start EXTRACTED TEXT

At Least 150 People Interested -- No Word Yet on Size of the Prize Pot

About 150 would-be participants from the private sector and academia showed up for the January informational workshop. Rahmer was tight-lipped about the size of the prize pot, which will be announced later this year. Teams will have to meet various minigoals to pass on to the next round of competition, such as picking data feeds, creating probability formulas and forecasting cyberattacks across multiple organizations. 

At the end, "What you are most likely to be able to do is say to a client, 'Given the state of the world and given the asset you’re trying to protect or that you care about, here are the [events] you might want to worry about the most,'" David Burke, an aspiring participant and research lead for machine learning at computer science research firm Galois, said in an interview. "Instead of having to pay attention to every single bulletin that comes across your desk about possible zero days," or previously unknown vulnerabilities, it would be wonderful if some machine said, "These are the highest likelihood threats."

His research focus is "advanced persistent threats," involving well-resource, well-coordinated hackers who conduct reconnaissance on a system, find a security weakness, wriggle in and invisibly traverse the network.

"Imagine that CAUSE was all about the real-world analogy of figuring out whether some local teenagers are going to knock over a 7-Eleven. That would be really hard to predict. You probably couldn’t even tie that to any larger goal. But in the case of APTs -- absolutely" you can, Burke said in an interview. "The fact that APTS are on networks for a long period of time gives you not only the sociopolitical pieces of data or clues but you have all sorts of clues on your network that you can integrate."

It's not an exact science. There will be false alarms. And the human brain must provide some support after the machines do their thing.

"The goal is not to replace human analysts but to assist in making sense of the massive amount of information available and while it would be ideal to always find the needle in a haystack, CAUSE seeks to significantly reduce the size of the haystack for an analysts," Rahmer said.

end EXTRACTED TEXT

EXERCISE TASKS —
(A) Quote the passage on forecasting cyberattacks word for word, between "His research focus" and "do their thing.", inclusive.
(B) Print the records verbatim from their first line through the line holding "Action: pyautogui.click(x=1039, y=318)", inclusive.

start MATERIALS PROVIDED

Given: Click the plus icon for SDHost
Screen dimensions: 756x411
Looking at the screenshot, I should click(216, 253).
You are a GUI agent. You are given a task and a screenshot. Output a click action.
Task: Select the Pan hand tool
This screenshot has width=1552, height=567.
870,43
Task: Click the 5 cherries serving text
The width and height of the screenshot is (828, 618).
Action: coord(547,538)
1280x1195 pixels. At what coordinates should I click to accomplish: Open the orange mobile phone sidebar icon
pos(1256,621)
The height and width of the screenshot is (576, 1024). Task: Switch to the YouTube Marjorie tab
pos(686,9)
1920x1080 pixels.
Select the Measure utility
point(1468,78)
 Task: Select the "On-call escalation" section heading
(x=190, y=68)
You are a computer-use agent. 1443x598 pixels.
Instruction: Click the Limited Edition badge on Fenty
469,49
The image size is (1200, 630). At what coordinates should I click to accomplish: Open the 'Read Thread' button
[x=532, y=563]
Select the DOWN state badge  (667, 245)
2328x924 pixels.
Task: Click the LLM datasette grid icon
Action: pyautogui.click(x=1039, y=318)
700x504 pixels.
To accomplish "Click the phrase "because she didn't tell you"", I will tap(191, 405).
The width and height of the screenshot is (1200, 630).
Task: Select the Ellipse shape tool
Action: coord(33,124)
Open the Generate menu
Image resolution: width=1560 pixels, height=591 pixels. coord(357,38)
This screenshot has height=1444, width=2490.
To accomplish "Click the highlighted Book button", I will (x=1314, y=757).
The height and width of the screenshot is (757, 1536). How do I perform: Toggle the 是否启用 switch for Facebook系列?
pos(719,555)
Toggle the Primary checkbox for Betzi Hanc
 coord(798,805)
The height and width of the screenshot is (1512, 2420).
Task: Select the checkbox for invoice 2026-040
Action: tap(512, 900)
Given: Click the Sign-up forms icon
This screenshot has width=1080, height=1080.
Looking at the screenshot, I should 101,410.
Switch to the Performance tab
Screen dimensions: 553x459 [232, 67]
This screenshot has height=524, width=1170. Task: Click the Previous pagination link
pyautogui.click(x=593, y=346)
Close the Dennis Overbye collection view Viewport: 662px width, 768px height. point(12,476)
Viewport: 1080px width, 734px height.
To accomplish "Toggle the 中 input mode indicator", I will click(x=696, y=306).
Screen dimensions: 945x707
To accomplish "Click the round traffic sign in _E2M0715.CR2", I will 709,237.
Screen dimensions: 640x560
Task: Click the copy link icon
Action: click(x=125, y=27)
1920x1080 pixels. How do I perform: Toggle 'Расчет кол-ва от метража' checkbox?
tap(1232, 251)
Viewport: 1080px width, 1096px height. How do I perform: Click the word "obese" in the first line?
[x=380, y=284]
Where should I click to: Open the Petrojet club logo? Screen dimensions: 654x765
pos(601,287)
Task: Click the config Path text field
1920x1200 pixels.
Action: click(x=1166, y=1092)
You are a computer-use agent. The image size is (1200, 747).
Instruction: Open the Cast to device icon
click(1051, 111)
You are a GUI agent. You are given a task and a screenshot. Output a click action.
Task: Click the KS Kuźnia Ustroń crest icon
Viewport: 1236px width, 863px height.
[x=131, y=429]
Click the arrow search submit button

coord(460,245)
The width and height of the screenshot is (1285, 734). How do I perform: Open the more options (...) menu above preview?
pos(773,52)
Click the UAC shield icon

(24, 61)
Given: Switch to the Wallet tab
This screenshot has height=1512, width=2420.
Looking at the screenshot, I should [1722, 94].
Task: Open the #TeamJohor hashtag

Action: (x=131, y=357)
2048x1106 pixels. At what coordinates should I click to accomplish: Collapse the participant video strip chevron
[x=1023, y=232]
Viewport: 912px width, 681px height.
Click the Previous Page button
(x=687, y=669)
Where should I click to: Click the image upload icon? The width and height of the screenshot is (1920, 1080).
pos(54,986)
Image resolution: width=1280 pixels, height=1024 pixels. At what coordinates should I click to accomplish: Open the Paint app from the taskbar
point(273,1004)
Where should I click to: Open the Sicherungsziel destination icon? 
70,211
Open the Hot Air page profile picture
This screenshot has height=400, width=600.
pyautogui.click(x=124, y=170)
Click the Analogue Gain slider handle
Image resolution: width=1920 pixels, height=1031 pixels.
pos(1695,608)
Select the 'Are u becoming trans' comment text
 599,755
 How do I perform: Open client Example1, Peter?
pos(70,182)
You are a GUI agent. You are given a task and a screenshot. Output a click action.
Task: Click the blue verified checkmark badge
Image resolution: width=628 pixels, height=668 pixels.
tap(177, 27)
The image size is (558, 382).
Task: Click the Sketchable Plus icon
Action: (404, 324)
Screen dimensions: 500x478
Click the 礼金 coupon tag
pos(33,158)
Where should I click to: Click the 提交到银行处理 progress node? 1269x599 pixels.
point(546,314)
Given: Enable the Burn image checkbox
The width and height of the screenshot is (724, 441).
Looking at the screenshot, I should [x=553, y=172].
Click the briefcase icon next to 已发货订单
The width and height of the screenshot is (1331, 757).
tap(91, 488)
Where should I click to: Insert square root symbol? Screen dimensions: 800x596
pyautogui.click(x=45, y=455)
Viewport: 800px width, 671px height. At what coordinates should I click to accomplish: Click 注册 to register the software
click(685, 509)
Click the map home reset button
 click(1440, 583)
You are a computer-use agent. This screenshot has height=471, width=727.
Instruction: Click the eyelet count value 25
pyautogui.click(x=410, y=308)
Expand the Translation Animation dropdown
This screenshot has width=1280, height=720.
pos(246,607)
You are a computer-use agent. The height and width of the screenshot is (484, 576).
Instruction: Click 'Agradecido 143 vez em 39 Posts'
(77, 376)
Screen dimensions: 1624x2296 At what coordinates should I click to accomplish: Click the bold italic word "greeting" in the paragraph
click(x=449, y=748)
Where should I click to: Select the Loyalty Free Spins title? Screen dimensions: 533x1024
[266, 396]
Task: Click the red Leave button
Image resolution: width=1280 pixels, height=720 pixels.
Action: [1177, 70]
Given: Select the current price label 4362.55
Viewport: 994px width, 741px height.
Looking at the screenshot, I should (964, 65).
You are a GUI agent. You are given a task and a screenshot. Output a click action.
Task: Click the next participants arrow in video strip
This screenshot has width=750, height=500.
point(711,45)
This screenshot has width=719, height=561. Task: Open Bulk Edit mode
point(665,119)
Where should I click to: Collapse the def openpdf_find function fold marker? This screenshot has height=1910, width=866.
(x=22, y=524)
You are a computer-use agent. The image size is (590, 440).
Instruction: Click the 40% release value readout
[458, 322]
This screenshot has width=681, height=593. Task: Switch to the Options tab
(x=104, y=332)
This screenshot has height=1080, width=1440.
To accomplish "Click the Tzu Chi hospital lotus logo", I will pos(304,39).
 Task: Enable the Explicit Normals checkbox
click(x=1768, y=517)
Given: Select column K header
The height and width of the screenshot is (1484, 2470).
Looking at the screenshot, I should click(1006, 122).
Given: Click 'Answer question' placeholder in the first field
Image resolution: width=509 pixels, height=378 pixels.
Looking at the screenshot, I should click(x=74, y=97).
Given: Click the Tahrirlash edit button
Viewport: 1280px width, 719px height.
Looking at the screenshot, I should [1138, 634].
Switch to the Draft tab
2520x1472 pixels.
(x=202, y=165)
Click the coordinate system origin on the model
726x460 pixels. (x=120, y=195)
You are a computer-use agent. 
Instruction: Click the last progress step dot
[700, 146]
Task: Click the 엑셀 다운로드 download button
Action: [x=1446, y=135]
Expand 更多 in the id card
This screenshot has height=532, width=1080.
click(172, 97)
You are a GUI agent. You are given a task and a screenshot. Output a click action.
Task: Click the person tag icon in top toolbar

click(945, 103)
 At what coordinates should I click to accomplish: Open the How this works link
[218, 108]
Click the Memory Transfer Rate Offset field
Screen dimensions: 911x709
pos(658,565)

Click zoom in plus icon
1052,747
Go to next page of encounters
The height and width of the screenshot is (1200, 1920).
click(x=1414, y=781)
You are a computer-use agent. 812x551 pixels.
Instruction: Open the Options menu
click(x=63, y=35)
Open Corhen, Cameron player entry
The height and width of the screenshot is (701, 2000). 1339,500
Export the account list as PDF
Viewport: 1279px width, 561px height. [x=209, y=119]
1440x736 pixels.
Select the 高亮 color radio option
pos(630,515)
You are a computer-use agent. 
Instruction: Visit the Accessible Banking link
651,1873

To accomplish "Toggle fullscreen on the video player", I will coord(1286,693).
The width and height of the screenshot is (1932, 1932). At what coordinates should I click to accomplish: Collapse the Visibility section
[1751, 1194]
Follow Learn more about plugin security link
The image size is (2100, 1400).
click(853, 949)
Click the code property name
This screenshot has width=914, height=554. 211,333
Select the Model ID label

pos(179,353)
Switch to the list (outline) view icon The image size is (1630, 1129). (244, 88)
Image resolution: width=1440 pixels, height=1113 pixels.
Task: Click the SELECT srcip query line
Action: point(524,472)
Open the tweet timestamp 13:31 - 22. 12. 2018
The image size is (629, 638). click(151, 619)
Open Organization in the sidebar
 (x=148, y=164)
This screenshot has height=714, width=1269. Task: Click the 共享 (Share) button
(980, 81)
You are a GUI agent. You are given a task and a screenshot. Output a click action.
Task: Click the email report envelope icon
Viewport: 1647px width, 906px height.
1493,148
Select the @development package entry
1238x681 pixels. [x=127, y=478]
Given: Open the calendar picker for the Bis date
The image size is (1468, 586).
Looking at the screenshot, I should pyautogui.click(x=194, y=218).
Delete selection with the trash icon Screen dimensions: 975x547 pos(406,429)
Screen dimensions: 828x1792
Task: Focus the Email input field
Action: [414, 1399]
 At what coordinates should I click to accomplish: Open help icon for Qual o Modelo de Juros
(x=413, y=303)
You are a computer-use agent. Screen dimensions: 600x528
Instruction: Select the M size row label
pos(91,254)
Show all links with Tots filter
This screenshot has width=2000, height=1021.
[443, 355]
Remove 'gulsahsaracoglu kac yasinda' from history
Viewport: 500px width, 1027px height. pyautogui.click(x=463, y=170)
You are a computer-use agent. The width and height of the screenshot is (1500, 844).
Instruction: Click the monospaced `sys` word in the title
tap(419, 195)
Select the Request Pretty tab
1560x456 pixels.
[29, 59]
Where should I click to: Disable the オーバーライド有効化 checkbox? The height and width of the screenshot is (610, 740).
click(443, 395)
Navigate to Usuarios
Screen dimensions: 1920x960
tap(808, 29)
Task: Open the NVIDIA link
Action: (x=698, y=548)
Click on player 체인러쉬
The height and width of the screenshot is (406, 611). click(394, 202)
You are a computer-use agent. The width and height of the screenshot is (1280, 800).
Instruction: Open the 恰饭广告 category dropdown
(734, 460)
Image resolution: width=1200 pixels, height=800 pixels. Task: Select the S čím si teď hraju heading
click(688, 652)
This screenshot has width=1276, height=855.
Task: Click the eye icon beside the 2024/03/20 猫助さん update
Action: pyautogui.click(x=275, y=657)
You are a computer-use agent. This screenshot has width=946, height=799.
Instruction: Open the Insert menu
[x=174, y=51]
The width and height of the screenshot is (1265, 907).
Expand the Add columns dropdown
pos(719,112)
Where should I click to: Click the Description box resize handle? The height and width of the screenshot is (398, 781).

end MATERIALS PROVIDED

OUTPUTS —
(A)
His research focus is "advanced persistent threats," involving well-resource, well-coordinated hackers who conduct reconnaissance on a system, find a security weakness, wriggle in and invisibly traverse the network.

"Imagine that CAUSE was all about the real-world analogy of figuring out whether some local teenagers are going to knock over a 7-Eleven. That would be really hard to predict. You probably couldn’t even tie that to any larger goal. But in the case of APTs -- absolutely" you can, Burke said in an interview. "The fact that APTS are on networks for a long period of time gives you not only the sociopolitical pieces of data or clues but you have all sorts of clues on your network that you can integrate."

It's not an exact science. There will be false alarms. And the human brain must provide some support after the machines do their thing.

(B)
Given: Click the plus icon for SDHost
Screen dimensions: 756x411
Looking at the screenshot, I should click(216, 253).
You are a GUI agent. You are given a task and a screenshot. Output a click action.
Task: Select the Pan hand tool
This screenshot has width=1552, height=567.
870,43
Task: Click the 5 cherries serving text
The width and height of the screenshot is (828, 618).
Action: coord(547,538)
1280x1195 pixels. At what coordinates should I click to accomplish: Open the orange mobile phone sidebar icon
pos(1256,621)
The height and width of the screenshot is (576, 1024). Task: Switch to the YouTube Marjorie tab
pos(686,9)
1920x1080 pixels.
Select the Measure utility
point(1468,78)
 Task: Select the "On-call escalation" section heading
(x=190, y=68)
You are a computer-use agent. 1443x598 pixels.
Instruction: Click the Limited Edition badge on Fenty
469,49
The image size is (1200, 630). At what coordinates should I click to accomplish: Open the 'Read Thread' button
[x=532, y=563]
Select the DOWN state badge  (667, 245)
2328x924 pixels.
Task: Click the LLM datasette grid icon
Action: pyautogui.click(x=1039, y=318)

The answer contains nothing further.